Be Cool
In junior high, I took theatre as an elective. One of our class skits was called “Mad Ware”—a play on Gladware, but instead it made you mad, especially when you couldn’t find its pair. It was silly and completely my idea.
At the time, I was an avid watcher of Mad TV and loved how the show turned everyday life into absurd, offbeat comedy. Watching it taught me that small observations—a mismatched lid, a household frustration—could be transformed into something funny and performative. That influence definitely shaped Mad Ware.
I performed it in front of my classmates, a mostly Black and Latino student body, where I was a minority. The Tupperware in my hands made me mad—where’s the lid?—and I couldn’t help but let that frustration show.
After the performance, one kid started clowning on me, but a popular girl told him to stop. “Like, be cool,” she said. She didn’t have to; she already had social currency. She reminded the room that cruelty wasn’t impressive.

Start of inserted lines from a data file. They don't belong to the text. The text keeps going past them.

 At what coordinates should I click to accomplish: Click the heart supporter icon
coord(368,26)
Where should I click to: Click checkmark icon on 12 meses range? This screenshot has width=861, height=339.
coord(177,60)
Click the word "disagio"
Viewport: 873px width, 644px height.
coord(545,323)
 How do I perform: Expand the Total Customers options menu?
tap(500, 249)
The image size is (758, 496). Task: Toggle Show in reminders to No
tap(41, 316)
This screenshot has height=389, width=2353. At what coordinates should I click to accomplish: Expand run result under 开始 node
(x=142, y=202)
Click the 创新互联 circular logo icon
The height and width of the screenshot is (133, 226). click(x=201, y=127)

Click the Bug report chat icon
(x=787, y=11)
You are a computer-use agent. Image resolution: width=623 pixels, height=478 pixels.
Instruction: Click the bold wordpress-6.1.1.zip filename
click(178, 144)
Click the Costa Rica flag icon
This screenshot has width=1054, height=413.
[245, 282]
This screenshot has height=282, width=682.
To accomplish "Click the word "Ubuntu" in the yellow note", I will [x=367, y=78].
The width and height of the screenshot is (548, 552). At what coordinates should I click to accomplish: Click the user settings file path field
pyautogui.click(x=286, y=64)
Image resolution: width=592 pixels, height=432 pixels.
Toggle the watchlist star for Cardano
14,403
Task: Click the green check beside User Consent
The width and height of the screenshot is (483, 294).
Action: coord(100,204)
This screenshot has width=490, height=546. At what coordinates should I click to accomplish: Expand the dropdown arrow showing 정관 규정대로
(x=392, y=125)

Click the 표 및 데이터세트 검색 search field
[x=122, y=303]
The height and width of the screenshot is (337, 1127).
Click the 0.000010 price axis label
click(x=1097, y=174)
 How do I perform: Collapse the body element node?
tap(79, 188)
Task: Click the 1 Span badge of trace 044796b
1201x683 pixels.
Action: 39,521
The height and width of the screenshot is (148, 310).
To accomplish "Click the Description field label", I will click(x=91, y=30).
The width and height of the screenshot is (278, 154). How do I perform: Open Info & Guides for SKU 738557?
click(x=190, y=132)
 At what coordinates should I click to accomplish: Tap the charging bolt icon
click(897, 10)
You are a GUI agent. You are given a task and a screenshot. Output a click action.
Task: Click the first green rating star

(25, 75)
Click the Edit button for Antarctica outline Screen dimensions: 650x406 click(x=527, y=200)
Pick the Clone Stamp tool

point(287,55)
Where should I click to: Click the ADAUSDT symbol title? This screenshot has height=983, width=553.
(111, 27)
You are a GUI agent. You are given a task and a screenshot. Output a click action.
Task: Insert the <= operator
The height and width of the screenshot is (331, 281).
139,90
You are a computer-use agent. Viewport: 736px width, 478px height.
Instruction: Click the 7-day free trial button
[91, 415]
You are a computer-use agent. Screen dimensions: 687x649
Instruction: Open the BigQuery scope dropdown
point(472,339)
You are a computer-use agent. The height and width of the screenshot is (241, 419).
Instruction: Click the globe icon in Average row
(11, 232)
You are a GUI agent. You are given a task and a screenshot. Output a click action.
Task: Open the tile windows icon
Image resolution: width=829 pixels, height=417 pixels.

I’ll always remember her, and that moment shaped something in me. People will often behave mean-spiritedly for social gain, when you’re just existing, creating, showing up. That experience became a foundation: confidence doesn’t come from applause—it comes from trusting your own ideas and being unafraid to make yourself visible, even when others might not get it.
“Mad Ware” wasn’t for everyone. In that classroom, I learned that my ideas—no matter how small or silly—were worth showing to the world.